DIRECTIONS — Copy out every one of the following entries, line for line and with no changes.

ENTRIES PROVIDED —
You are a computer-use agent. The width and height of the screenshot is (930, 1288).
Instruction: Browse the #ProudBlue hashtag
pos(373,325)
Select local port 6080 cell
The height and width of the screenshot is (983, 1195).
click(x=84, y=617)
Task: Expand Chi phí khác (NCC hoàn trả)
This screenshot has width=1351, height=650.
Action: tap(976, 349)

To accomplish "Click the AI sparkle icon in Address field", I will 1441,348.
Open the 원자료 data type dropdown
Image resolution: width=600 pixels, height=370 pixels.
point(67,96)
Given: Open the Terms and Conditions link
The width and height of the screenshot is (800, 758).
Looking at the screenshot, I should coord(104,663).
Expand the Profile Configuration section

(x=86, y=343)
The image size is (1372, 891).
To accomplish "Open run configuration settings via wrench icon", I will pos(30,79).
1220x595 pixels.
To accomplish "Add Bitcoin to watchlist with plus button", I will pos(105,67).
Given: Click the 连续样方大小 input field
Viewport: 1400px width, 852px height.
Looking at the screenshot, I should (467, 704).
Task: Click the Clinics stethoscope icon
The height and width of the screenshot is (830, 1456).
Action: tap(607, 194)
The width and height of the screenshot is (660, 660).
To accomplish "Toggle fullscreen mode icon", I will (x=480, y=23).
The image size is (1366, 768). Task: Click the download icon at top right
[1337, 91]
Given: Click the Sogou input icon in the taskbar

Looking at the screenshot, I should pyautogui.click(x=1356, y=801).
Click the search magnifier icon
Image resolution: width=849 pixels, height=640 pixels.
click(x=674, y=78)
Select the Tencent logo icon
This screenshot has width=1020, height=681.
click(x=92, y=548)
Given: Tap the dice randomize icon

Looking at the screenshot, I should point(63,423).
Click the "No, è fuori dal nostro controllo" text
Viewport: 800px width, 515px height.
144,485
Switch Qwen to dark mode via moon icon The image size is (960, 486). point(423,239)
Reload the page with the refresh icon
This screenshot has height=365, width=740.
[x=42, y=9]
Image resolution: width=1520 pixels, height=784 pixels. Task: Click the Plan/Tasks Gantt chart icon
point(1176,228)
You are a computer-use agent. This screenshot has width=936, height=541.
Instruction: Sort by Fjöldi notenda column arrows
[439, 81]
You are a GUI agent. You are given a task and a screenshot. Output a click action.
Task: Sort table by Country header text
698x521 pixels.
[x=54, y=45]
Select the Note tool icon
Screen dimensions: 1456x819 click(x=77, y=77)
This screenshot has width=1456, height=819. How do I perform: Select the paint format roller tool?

EXERCISE OUTPUT —
You are a computer-use agent. The width and height of the screenshot is (930, 1288).
Instruction: Browse the #ProudBlue hashtag
pos(373,325)
Select local port 6080 cell
The height and width of the screenshot is (983, 1195).
click(x=84, y=617)
Task: Expand Chi phí khác (NCC hoàn trả)
This screenshot has width=1351, height=650.
Action: tap(976, 349)

To accomplish "Click the AI sparkle icon in Address field", I will 1441,348.
Open the 원자료 data type dropdown
Image resolution: width=600 pixels, height=370 pixels.
point(67,96)
Given: Open the Terms and Conditions link
The width and height of the screenshot is (800, 758).
Looking at the screenshot, I should coord(104,663).
Expand the Profile Configuration section

(x=86, y=343)
The image size is (1372, 891).
To accomplish "Open run configuration settings via wrench icon", I will pos(30,79).
1220x595 pixels.
To accomplish "Add Bitcoin to watchlist with plus button", I will pos(105,67).
Given: Click the 连续样方大小 input field
Viewport: 1400px width, 852px height.
Looking at the screenshot, I should (467, 704).
Task: Click the Clinics stethoscope icon
The height and width of the screenshot is (830, 1456).
Action: tap(607, 194)
The width and height of the screenshot is (660, 660).
To accomplish "Toggle fullscreen mode icon", I will (x=480, y=23).
The image size is (1366, 768). Task: Click the download icon at top right
[1337, 91]
Given: Click the Sogou input icon in the taskbar

Looking at the screenshot, I should pyautogui.click(x=1356, y=801).
Click the search magnifier icon
Image resolution: width=849 pixels, height=640 pixels.
click(x=674, y=78)
Select the Tencent logo icon
This screenshot has width=1020, height=681.
click(x=92, y=548)
Given: Tap the dice randomize icon

Looking at the screenshot, I should point(63,423).
Click the "No, è fuori dal nostro controllo" text
Viewport: 800px width, 515px height.
144,485
Switch Qwen to dark mode via moon icon The image size is (960, 486). point(423,239)
Reload the page with the refresh icon
This screenshot has height=365, width=740.
[x=42, y=9]
Image resolution: width=1520 pixels, height=784 pixels. Task: Click the Plan/Tasks Gantt chart icon
point(1176,228)
You are a computer-use agent. This screenshot has width=936, height=541.
Instruction: Sort by Fjöldi notenda column arrows
[439, 81]
You are a GUI agent. You are given a task and a screenshot. Output a click action.
Task: Sort table by Country header text
698x521 pixels.
[x=54, y=45]
Select the Note tool icon
Screen dimensions: 1456x819 click(x=77, y=77)
This screenshot has width=1456, height=819. How do I perform: Select the paint format roller tool?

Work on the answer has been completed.